Concordato misto e disciplina applicabile: gli ultimi chiarimenti dalla Corte di Cassazione

Con la pronuncia del 15 gennaio 2020, n. 734, la Corte di Cassazione è intervenuta sulla disciplina applicabile al concordato preventivo nelle ipotesi in cui alla liquidazione atomistica di una parte dei beni dell’impresa si accompagni la prosecuzione dell’attività aziendale.
Trattasi del c.d. “concordato misto”, terminologia utilizzata con valenza descrittiva per individuare un concordato di contenuto complesso, il cui piano preveda, accanto ad una continuazione dell’attività d’impresa, una liquidazione dei beni non funzionali all’esercizio della stessa.

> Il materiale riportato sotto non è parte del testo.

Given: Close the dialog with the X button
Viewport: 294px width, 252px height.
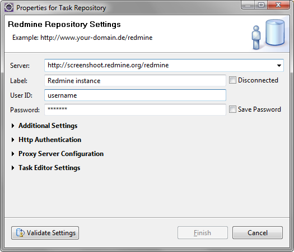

Rispetto a tale tertium genus, e in particolare alla disciplina ad esso applicabile, una parte della giurisprudenza aveva sinora ritenuto di poter fare riferimento alla disciplina prevista per il concordato con continuità soltanto laddove dalla continuità aziendale provenisse la maggior parte delle risorse destinate alla soddisfazione dei creditori (c.d. teoria della prevalenza o dell’assorbimento), mentre altra parte della giurisprudenza aveva ritenuto dovesse trovare sempre e comunque applicazione la disciplina del concordato con continuità aziendale (art. 186-bis Legge Fallimentare), a prescindere dalla consistenza delle risorse da essa provenienti destinate alla soddisfazione dei creditori.
Altri interpreti avevano poi proposto un’applicazione selettiva della disciplina di un tipo di concordato o dell’altro (concordato liquidatorio vs concordato con continuità), a seconda dei diversi contenuti del piano.

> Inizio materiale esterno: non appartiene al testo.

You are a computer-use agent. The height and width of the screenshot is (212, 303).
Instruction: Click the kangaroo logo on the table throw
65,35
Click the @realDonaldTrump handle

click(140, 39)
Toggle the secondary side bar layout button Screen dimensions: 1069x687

Partendo dall’analisi dell’attuale contesto normativo, la Suprema Corte ha affermato – di fatto superando le diverse interpretazioni di cui sopra – che il disposto dell’art. 186-bis LF “all’ultimo periodo del primo comma, include espressamente nel novero regolato dalla disciplina speciale il caso in cui il piano preveda “anche la liquidazione di beni non funzionali all’esercizio dell’impresa”. La compresenza in piano di attività liquidatorie che si accompagnino alla prosecuzione dell’attività aziendale è dunque espressamente contemplata dal legislatore, all’interno della norma, speciale e derogatoria dei criteri generali, di cui alla L. Fall., art. 186-bis. Il che non lascia spazio a equivoci di sorta in merito al fatto che tale normativa governi la fattispecie (vale a dire che il concordato tradizionalmente definito come misto sia, nelle intenzioni del legislatore, un concordato in continuità che prevede la dismissione di beni). Il dato normativo non evoca alcun rapporto di prevalenza di una parte dei beni rispetto all’altra a cui è riservata diversa sorte, ma fa riferimento alla liquidazione dei beni “non funzionali all’esercizio dell’impresa”, implicitamente ritenendo che quelli funzionali siano invece destinati alla prosecuzione dell’attività aziendale […] tale norma non prevede alcun giudizio di prevalenza fra le porzioni di beni a cui sia assegnata una diversa destinazione, ma una valutazione di idoneità dei beni sottratti alla liquidazione ad essere organizzati in funzione della continuazione, totale o parziale, della pregressa attività di impresa e ad assicurare, attraverso una simile organizzazione, il miglior soddisfacimento dei creditori”.
L’inclusione del concordato misto nel novero del concordato con continuità spiega, dunque, i propri effetti anche rispetto alla verifica del presupposto di fattibilità del piano, dovendo quest’ultimo essere idoneo a dimostrare la sostenibilità finanziaria della continuità stessa, in un’ottica che tende ad evitare – attraverso una serie di cautele collegate al piano e alla sua attestazione – il rischio di un aggravamento del dissesto ai danni dei creditori, dei quali invece deve essere necessariamente assicurato il miglior soddisfacimento.